EXERCISE: Please set out the data as a Markdown table, from the line containing "よみもの (481, 954)" through the end of the data, both included. Use the columns Row and Entry, and leave out blank lines.
◇ ◇ ◇ ◇
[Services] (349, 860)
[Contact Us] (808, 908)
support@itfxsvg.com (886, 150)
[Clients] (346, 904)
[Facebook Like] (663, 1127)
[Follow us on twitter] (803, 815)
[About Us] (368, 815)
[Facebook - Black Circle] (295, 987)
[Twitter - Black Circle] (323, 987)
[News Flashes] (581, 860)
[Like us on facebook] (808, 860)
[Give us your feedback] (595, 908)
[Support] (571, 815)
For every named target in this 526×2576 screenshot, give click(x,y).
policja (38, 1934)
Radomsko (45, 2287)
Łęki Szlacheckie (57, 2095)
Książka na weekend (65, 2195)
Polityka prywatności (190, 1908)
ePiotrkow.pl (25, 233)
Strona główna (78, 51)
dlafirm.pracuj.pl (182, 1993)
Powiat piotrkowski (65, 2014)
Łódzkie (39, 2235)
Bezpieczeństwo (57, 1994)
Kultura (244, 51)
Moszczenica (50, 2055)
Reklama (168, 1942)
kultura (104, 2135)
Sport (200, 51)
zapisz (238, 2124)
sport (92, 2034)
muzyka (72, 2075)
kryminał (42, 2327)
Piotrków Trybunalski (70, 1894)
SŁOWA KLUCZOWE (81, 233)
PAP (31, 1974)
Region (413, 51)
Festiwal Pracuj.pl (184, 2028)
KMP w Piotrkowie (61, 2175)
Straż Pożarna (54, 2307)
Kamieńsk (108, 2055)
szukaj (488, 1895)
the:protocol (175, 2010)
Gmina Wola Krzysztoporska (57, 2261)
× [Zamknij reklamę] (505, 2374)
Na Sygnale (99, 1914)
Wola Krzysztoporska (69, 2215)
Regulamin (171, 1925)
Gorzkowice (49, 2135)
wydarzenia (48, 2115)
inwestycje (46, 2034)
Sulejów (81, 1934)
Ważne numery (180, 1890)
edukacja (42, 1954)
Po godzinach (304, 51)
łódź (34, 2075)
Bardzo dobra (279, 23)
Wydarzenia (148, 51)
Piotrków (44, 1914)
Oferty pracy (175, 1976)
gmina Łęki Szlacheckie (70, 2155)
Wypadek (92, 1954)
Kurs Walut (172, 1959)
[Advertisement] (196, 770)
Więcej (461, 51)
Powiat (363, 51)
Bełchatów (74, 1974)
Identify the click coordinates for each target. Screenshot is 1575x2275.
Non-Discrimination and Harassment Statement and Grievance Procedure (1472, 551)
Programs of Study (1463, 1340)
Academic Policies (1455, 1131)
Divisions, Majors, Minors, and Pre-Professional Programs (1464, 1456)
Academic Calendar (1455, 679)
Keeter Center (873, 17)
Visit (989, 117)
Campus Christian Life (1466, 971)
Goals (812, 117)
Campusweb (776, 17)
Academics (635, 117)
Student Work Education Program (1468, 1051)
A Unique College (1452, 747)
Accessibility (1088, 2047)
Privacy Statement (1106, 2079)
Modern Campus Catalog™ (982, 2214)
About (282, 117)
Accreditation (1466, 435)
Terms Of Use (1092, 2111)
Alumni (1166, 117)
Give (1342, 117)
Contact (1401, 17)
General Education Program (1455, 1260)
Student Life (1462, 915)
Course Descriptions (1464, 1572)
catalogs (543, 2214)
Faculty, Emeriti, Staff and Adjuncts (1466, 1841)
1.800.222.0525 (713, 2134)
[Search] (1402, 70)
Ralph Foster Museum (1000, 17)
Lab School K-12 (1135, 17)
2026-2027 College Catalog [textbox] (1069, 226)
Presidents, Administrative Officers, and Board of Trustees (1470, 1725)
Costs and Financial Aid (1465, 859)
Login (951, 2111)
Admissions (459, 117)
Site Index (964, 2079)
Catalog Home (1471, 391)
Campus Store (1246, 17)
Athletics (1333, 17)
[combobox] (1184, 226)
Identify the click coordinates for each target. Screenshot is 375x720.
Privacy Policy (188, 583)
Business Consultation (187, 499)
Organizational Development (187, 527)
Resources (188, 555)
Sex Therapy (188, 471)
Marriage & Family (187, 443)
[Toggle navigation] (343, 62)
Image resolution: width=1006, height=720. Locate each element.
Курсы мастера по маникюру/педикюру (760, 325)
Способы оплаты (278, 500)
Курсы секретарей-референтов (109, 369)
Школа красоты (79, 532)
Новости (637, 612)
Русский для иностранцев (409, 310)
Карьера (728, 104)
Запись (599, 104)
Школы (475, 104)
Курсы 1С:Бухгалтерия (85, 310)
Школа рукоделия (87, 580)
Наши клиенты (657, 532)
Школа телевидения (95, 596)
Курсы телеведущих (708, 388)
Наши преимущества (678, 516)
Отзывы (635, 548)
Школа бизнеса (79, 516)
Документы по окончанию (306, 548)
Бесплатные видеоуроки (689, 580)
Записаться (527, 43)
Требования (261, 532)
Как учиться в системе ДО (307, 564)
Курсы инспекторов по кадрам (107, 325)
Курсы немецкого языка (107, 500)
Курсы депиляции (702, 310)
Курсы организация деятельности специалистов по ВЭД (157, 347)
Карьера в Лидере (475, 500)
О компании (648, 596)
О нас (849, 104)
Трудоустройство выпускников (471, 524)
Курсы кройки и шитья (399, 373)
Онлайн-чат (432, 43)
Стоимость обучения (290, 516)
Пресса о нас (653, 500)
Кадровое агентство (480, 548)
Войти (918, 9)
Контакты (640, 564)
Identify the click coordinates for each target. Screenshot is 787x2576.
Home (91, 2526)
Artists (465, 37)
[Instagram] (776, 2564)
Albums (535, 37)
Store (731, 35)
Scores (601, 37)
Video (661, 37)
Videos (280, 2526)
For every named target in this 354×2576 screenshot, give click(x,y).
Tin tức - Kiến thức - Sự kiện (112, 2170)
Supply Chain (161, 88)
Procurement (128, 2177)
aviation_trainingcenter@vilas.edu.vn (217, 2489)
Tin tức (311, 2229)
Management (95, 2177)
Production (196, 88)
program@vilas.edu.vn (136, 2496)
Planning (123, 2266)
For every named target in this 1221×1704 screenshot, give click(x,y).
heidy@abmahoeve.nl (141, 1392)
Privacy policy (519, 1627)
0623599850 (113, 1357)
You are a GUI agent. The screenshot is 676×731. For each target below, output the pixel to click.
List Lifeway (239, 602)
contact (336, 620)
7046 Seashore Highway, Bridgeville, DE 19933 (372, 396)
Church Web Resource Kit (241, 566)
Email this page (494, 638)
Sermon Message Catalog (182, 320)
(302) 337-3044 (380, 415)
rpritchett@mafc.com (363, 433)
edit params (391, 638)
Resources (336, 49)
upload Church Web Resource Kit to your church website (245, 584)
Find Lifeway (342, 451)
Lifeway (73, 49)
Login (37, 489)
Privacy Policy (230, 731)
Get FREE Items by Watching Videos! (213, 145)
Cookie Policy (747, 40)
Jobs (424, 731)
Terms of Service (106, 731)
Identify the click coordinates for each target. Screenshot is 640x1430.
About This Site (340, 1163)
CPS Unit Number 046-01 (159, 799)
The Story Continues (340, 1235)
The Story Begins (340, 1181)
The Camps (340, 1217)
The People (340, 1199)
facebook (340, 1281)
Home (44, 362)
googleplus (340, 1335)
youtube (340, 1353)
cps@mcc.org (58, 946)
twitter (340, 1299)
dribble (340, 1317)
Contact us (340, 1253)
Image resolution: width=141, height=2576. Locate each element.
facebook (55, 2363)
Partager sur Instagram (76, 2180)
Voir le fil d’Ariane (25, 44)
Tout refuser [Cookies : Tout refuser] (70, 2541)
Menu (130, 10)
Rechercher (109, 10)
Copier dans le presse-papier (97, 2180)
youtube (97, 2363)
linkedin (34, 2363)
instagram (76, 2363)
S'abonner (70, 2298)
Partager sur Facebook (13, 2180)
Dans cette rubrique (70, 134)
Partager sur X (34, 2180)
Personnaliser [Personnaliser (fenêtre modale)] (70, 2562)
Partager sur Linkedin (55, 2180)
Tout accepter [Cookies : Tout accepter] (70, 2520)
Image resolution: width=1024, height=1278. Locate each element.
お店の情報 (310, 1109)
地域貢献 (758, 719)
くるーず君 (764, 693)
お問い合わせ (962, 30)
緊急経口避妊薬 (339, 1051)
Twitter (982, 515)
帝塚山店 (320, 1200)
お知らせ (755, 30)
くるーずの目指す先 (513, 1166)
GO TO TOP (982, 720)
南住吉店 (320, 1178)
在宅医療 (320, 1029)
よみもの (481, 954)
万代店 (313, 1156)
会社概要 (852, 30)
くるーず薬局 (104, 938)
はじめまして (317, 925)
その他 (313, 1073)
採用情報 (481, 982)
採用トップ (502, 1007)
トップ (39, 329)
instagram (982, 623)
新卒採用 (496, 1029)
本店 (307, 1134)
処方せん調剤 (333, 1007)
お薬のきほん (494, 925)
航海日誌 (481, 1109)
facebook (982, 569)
◇ ◇ ◇ ◇
EXERCISE ANSWER:
| Row | Entry |
|---|---|
| 1 | よみもの (481, 954) |
| 2 | 万代店 (313, 1156) |
| 3 | 会社概要 (852, 30) |
| 4 | くるーず薬局 (104, 938) |
| 5 | はじめまして (317, 925) |
| 6 | その他 (313, 1073) |
| 7 | 採用情報 (481, 982) |
| 8 | 採用トップ (502, 1007) |
| 9 | トップ (39, 329) |
| 10 | instagram (982, 623) |
| 11 | 新卒採用 (496, 1029) |
| 12 | 本店 (307, 1134) |
| 13 | 処方せん調剤 (333, 1007) |
| 14 | お薬のきほん (494, 925) |
| 15 | 航海日誌 (481, 1109) |
| 16 | facebook (982, 569) |